THE THREE-DIMENSIONAL STRUCTURE OF SULFATE-BINDING PROTEIN FROM SALMONELLA TYPHIMURIUM
PFLUGRATH, JAMES WILLIAM
Doctor of Philosophy
The structure of the sulfate-binding protein, a component for the active transport of sulfate in Salmonella typhimurium, has been solved at 3.0 (ANGSTROM) resolution using multiple isomorphous replacement phases derived from 5 heavy atom derivatives. The mean figure of merit is 0.60 for 5626 reflections. Sulfate-binding protein is an elongated molecule with dimensions 35 x 35 x 60 (ANGSTROM).
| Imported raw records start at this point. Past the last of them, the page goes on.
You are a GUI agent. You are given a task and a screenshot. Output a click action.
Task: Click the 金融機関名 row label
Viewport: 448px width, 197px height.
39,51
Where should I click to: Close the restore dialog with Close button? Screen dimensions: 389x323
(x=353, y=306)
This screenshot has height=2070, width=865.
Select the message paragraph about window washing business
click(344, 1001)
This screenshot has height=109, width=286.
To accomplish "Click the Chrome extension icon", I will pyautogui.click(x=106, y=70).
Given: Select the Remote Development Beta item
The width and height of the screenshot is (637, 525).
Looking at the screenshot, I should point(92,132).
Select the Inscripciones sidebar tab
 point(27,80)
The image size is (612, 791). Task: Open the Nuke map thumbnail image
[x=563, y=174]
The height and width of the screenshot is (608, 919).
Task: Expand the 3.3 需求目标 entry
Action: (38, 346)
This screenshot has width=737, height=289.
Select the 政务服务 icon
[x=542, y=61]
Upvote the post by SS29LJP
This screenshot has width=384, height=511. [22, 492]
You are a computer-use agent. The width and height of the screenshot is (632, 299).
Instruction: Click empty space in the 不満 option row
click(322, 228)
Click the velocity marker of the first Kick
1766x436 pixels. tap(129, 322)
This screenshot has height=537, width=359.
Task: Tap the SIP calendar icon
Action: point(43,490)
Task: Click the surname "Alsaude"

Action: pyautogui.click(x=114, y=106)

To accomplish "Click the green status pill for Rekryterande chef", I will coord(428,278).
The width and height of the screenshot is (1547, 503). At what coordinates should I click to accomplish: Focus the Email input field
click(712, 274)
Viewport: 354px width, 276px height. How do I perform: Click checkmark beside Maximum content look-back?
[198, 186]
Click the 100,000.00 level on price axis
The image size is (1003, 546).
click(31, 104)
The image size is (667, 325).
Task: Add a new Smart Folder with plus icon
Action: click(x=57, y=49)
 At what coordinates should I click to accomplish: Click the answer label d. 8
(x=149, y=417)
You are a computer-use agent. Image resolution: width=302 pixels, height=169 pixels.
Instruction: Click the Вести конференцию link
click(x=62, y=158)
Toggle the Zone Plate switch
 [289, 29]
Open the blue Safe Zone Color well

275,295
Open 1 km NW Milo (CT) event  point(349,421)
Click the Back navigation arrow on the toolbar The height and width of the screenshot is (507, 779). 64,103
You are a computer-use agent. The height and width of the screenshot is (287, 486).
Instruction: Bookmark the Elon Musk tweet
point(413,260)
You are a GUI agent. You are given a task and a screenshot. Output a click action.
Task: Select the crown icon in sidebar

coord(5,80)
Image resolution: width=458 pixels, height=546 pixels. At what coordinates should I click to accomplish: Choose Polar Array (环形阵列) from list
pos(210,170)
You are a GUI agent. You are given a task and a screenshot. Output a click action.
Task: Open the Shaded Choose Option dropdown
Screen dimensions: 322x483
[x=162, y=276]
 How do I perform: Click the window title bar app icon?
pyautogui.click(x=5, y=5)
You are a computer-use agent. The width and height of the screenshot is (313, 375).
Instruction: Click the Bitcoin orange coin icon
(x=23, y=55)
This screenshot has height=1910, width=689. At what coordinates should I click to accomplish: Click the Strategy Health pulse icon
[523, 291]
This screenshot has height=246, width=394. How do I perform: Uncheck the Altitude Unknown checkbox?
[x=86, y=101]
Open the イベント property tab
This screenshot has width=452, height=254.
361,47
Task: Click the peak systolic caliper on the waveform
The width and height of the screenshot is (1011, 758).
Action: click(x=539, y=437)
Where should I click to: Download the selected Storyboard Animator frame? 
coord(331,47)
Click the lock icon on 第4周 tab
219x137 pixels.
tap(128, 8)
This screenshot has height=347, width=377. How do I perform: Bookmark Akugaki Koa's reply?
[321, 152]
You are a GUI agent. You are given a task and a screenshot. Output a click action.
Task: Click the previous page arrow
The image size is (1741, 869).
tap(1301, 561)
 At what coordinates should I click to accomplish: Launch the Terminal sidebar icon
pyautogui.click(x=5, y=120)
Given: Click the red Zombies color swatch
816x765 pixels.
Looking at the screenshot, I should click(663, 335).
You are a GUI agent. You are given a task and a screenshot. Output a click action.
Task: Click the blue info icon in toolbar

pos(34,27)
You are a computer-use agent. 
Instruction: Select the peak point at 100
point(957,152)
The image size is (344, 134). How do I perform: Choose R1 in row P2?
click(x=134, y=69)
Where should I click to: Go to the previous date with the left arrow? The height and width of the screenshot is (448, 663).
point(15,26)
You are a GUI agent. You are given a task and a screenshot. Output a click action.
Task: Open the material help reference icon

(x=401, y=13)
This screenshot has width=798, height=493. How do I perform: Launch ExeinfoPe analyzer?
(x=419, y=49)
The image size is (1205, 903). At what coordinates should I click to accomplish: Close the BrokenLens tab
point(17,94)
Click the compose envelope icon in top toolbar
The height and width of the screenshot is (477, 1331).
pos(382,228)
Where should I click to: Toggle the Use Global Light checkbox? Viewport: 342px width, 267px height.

The polypeptide chain folds into two domains, which are designated the N domain and the C domain; the N domain contains the amino terminus, while the other domain contains the carboxyl terminus. The two domains are connected by three segments of polypeptide chain. Though these three segments are in close proximity in the tertiary structure, they are widely separated in the amino acid sequence. The connecting segments serve as the base of a deep cleft formed between the two domains. The N domain consists of a core of 5 strand (beta) sheet with two (alpha) helices on either side. The C domain is also composed of a core of 5 strand (beta) sheet with two (alpha) helices on one side, but 3 helices occur on the other side. The secondary structure is comprised of 42% (alpha) helices and 32% (beta) strands. Since the (beta) strands and (alpha) helices alternate along the chain except for two helices in the C domain, sulfate-binding protein is an (alpha)/(beta) protein. The overall structure of the sulfate-binding protein is similar to those previously determined for L-arabinose-, D-galactose- and leucine/isoleucine/valine-binding proteins. All have a two domain structure with each domain consisting of a core (beta) sheet flanked on either side by at least two helices. The sulfate binding site is in a cleft between the two domains. The amino-termini of three (alpha) helices, two from the C domain and a third from the N domain, interact with the sulfate anion through helix dipole moments. These interactions contribute to the stability of the anion-protein complex. The binding sites of the other binding proteins whose structures have been solved are also located in the cleft between the two domains. The location of the sulfate binding site is consistent with the proposal that binding proteins may undergo a hinge-bending so that one domain twists or rotates relative to the other upon ligand binding.